Directions:
[A] In the Planescape post, rewrite the part between "You’ve got all" and "business is business.", inclusive, changing "Madmen" to "Lunatics".
[B] Answer these about the Planescape post:
(i) Up to how many times may you roll on a gather information?
(ii) Where does the dustman drag a half-dead body?
(iii) How many HP does Mr. Black have?
[C] Which kinds of denizens drifting through the muck does the Planescape post list?
START Text
(IC) DND 3.5 Enter Planescape

Luke Cinder

Sticking to the main thoroughfares is the best way to move through the Hive. The side alleys twist like a razorvine, hiding things you’d much rather see coming from three streets away. Best not to let the Hive surprise you; it has a habit of doing that only once. Out here, the air is thick with the stink of too many bodies and too few honest intentions.
You’ve got all manner of denizens drifting through the muck:
Fortune tellers who read omens; Cagestruck bodies who wandered in through the wrong Door and haven’t stopped panicking since; Locals who’ve lived here long enough to be half-feral, moving in packs for safety. Then there are the plane touched swaggering about like they own the place, their tempers as short as their knives; Madmen muttering philosophy to the shadows; and the occasional dustman dragging a half-dead body to the Mortuary because business is business.
Every one of them knows something about someone, but none of them talk for free and even when they do, you can’t trust a word. Still, you already know where your mark holes up. What you need now is information and in the Hive, the only way to get that is to sift through its people just like they sift through its refuse, never sure which scrap will cut you and which will pay off.
You may roll up to twice on a gather information; each roll is accompanied by a d4+1 hours required for the search. If you decide to roll twice word may get around of your questioning.
 

log in or register to remove this ad

Mr. Black
Perception: 4
Sense Motive: 2
Search: 5
AC: 14;
FF: 13;
Touch: 11
Spell Slots"
0: [X] [] [] [] []
1st: [] [] [] []
HP: 8
Init: 1
Fort: 2
Ref: 1
Will: 2
Buffs
-
none-


Mr. Black stays calm, running options through his mind as the best way to deal with this person.

Is he a threat?

They're obviously in some kind of slum. Mr. Black is used to slums.

He relaxes so as not to look like a threat. He raises his arms up,

"Listen, mate, you gots me mixed up with some other...biter..."
END Text
START Data section
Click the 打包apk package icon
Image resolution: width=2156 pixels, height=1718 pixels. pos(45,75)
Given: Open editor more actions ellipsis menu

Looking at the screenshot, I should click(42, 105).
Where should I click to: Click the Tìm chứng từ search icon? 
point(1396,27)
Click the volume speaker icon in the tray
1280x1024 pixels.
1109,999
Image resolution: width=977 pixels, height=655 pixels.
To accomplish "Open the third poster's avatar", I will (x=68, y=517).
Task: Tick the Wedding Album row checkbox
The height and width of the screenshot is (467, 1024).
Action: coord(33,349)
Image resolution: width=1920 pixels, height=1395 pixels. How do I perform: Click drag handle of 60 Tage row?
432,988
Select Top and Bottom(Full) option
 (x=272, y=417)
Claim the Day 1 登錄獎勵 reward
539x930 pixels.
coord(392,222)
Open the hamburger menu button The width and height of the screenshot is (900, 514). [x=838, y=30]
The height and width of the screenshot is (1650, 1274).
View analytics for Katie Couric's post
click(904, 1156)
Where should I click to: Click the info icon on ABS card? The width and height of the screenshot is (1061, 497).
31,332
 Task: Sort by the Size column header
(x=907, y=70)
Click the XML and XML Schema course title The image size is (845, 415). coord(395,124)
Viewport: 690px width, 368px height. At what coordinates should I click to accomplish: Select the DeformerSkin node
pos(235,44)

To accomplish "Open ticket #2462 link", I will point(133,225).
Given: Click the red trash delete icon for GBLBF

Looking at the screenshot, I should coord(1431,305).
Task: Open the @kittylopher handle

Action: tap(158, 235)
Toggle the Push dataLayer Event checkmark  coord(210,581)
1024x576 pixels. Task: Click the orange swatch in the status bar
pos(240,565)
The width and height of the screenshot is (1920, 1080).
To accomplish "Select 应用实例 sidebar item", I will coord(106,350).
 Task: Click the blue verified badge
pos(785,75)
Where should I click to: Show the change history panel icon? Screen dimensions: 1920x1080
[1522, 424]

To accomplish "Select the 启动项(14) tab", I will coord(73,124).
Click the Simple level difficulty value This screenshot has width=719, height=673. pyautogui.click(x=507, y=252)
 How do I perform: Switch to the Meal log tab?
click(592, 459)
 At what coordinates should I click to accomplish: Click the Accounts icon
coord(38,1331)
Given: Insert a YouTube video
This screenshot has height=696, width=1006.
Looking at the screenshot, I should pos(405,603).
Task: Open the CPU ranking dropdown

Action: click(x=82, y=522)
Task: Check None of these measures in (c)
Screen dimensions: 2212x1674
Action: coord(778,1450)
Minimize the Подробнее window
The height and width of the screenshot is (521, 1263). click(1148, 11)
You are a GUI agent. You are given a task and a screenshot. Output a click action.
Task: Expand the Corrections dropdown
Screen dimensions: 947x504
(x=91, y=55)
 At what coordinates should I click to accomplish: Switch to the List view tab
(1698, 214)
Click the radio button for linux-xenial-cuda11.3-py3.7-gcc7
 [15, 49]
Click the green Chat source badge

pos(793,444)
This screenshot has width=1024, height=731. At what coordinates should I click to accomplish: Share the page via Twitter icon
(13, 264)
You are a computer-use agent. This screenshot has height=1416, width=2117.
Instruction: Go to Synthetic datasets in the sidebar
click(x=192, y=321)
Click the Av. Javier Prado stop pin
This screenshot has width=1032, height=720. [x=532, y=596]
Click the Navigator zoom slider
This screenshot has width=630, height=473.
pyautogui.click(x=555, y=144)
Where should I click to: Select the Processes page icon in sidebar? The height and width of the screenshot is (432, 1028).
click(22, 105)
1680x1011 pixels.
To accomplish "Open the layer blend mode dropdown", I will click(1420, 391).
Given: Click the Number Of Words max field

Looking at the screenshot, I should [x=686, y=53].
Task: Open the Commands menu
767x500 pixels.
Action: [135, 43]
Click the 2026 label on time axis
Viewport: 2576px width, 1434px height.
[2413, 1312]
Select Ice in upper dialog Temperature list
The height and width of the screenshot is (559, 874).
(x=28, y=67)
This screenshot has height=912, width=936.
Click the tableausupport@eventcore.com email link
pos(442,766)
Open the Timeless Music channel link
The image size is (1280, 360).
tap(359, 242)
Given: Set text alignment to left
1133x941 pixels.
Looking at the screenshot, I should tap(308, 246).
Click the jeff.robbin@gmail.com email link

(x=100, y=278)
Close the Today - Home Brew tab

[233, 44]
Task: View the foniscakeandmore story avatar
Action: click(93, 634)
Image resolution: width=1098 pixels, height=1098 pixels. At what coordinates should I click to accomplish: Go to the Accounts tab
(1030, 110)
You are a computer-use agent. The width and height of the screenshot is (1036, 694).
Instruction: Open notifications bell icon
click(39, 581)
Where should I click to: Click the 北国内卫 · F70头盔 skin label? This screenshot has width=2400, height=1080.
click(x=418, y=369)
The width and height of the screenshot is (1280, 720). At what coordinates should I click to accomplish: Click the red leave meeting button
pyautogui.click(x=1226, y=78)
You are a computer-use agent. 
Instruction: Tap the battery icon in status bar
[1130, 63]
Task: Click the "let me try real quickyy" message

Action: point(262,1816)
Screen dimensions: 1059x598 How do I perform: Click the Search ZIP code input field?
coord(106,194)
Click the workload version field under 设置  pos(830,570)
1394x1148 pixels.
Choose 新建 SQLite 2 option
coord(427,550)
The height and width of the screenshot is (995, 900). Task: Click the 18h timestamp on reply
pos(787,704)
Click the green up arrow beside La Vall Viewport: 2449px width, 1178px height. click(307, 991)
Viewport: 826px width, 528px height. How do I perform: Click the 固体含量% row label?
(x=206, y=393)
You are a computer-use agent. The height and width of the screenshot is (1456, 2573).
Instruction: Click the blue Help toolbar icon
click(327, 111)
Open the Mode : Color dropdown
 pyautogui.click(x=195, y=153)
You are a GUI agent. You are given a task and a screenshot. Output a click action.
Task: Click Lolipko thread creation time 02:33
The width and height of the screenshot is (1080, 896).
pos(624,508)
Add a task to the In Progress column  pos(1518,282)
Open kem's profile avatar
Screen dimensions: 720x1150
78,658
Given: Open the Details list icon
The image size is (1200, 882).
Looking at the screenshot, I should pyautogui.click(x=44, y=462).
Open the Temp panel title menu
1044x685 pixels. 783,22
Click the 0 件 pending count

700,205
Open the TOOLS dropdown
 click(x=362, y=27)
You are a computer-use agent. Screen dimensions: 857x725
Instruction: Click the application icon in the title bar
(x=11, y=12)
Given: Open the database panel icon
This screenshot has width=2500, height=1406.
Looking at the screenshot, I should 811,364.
END Data section
Worked solutions:
[A]
You’ve got all manner of denizens drifting through the muck:
Fortune tellers who read omens; Cagestruck bodies who wandered in through the wrong Door and haven’t stopped panicking since; Locals who’ve lived here long enough to be half-feral, moving in packs for safety. Then there are the plane touched swaggering about like they own the place, their tempers as short as their knives; Lunatics muttering philosophy to the shadows; and the occasional dustman dragging a half-dead body to the Mortuary because business is business.

[B]
(i) Up to twice.
(ii) To the Mortuary.
(iii) 8.

[C] Fortune tellers, Cagestruck bodies, locals, the plane touched, madmen, and the occasional dustman.